E o primeiro passo está dado. A equipa afirma ter criado um diagrama das reacções moleculares para o exercício físico. A descoberta, divulgada pela publicação Quartz e publicada na revista científica Cell Metabolism no passado dia 2 de Outubro, mostra como o exercício provoca 1000 alterações moleculares nos músculos. Nolan Hoffman, um dos autores do estudo, refere que o objectivo é conseguir replicar as alterações moleculares mais importantes através de um medicamento. 

Hoffman conta que a investigação  está a ser desenvolvida através de uma biopsia que foi feita aos músculos de quatro voluntários, homens saudáveis, antes e depois de terem feito exercício físico intenso durante 10 minutos. A partir daqui, os investigadores pretendem identificar quais são as principais mudanças biológicas, e a partir delas começarão a desenvolver um medicamento. "Fomos os primeiros a criar esse mapa e agora sabemos a complexidade dos sinais obtidos pelo corpo por meio dos exercícios físicos", revelou Nolan Hoffman.

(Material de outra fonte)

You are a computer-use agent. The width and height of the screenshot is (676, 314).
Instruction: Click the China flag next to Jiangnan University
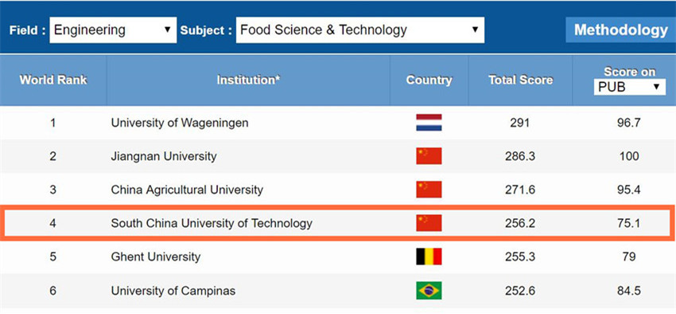pyautogui.click(x=429, y=156)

Para chegar até a esta etapa do estudo, os cientistas demoraram três anos, só para desenvolver o diagrama. Estimam que demorarão “pelo menos” uma década a criar uma versão segura do medicamento, mas garantem que estão a trabalhar activamente para alcançar os objectivos. A ideia é que o medicamento seja utilizado, principalmente, por pessoas idosas, com obesidade e doenças relacionadas, que não têm condições de praticar exercício. 

Mas até lá, o melhor mesmo é continuar a aplicar o método convencional - faça exercício físico. Até agora, é a única forma testada e comprovada para obter os benefícios para a sua saúde.